Photo from Premier.vic.gov.au

Widely regarded as Australia’s cultural capital, Melbourne’s a mix of fun and order, old and new, a city of fantastic food, wines and shopping. Not too far are nature attractions not seen anywhere else.

They come on the beaches of Phillip Island at sunset, hundreds of them through the evening. They call it the “Penguin Parade,” a daily ritual of the Little Penguins, a name they acquired from being literally the smallest species at 33 centimeters tall and a kilo in weight. Blue and white in plumage, they go out to sea in the morning to catch fish and come back to their nesting burrows at night.  

In the last hour or two of daylight, big waves come splashing on the shore as the tide rises. Then the water recedes as night falls, and by this time there are hundreds of people waiting on the bleachers, all shivering and wet from the winter rain — including our media group last week.

It’s our second day in Australia, having arrived the day before on Cebu Pacific’s inaugural flight to Melbourne, a thrice-weekly direct service that is Cebu Pac’s second destination in Oz following Sydney, which it launched in 2014.

Australian Ambassador Amanda Gorely and CEB VP for marketing and distribution Candice Iyog send off Cebu Pac’s maiden flight to Melbourne at Terminal 3.

It’s about time the budget airline launched its Melbourne route to make it more accessible to Filipino travelers, because the city and the national parks surrounding it in Victoria state are packed with attractions that are at turns surprising, colorful and delightful. And they make damn good wines and chocolates here, too.

But back to the penguins. If you’ve seen the 2005 French documentary March of the Penguins, the only Oscar-winning docu that really interested me, you know how  beyond cute they are.

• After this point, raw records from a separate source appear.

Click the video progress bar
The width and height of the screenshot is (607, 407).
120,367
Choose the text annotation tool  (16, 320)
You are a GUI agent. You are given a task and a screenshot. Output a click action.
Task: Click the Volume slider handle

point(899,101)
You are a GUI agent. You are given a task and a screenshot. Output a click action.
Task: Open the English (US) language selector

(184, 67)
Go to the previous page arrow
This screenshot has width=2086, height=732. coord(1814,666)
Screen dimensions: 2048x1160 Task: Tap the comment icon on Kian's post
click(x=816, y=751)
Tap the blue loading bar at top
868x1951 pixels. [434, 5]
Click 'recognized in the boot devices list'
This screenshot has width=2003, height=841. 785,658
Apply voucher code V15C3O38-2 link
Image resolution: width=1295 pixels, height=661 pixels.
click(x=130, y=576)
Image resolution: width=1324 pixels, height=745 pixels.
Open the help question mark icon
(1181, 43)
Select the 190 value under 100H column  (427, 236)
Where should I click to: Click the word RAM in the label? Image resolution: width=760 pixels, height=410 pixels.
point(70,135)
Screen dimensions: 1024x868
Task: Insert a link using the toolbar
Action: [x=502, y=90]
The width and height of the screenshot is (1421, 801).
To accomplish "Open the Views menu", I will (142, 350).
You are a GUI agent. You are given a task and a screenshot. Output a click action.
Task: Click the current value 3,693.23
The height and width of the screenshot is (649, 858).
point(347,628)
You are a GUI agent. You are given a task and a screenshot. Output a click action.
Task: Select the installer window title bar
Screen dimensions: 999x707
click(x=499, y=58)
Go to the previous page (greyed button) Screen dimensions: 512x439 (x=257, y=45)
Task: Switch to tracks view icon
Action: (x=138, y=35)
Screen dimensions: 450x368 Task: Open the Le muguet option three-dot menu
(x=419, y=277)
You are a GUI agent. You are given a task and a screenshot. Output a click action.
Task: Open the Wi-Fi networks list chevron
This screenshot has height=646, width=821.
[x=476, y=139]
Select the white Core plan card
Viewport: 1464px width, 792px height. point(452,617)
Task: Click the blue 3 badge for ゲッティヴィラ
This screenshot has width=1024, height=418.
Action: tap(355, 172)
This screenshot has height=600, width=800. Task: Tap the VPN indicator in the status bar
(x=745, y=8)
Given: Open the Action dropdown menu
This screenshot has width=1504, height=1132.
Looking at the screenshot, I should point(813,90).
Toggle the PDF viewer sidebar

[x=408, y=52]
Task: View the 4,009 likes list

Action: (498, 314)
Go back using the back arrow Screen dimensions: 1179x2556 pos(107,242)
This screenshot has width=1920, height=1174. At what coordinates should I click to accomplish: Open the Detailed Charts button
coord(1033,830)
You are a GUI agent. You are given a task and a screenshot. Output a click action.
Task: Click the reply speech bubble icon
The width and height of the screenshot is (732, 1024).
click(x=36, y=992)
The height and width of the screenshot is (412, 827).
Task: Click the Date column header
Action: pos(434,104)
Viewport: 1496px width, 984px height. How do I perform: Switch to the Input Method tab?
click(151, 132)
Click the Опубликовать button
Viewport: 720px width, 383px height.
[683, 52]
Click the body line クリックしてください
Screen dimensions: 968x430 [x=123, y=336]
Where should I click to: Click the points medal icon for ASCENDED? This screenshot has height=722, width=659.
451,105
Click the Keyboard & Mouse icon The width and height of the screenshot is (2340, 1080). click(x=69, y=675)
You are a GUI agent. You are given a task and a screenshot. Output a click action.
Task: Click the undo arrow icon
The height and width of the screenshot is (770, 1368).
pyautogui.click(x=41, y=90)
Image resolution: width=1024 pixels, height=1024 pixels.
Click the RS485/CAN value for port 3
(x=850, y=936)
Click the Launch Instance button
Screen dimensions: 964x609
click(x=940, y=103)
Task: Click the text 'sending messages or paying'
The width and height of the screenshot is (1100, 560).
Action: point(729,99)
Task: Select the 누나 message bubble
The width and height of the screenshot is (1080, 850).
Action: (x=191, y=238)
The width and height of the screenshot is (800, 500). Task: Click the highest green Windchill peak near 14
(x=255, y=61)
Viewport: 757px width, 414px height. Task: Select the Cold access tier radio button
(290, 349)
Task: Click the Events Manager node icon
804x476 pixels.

You’d know, for instance, that some species like the Emperor Penguins can hold their breath for more than 20 minutes underwater, that they can go as deep as 500 meters, that all penguins spend most of their lives at sea, and travel thousands of kilometers a year, and that they are monogamous for each breeding season — in the next mating cycle, all bets are off and new affairs are started.   

According to the Penguin Foundation of Australia, the Little Penguins are found only on the southeastern coastlines of Australia and New Zealand, “with Phillip Island in Victoria home to an estimated 32,000 breeding adults.”

Driving around Phillip Island Nature Park, which is two hours by land from Melbourne, you’ll see their nesting burrows (some of them manmade) on wide open fields on either side of the road, along with wallabies, birds and other animals that roam freely.    

Capt. Myra Florencio and co-pilot Dan Choudary in the cockpit

We are told by the rangers that the penguins would come in groups — one would leap out of the water and then waddle onto the beach to check things out, then it would signal to his mates and they’d all follow him.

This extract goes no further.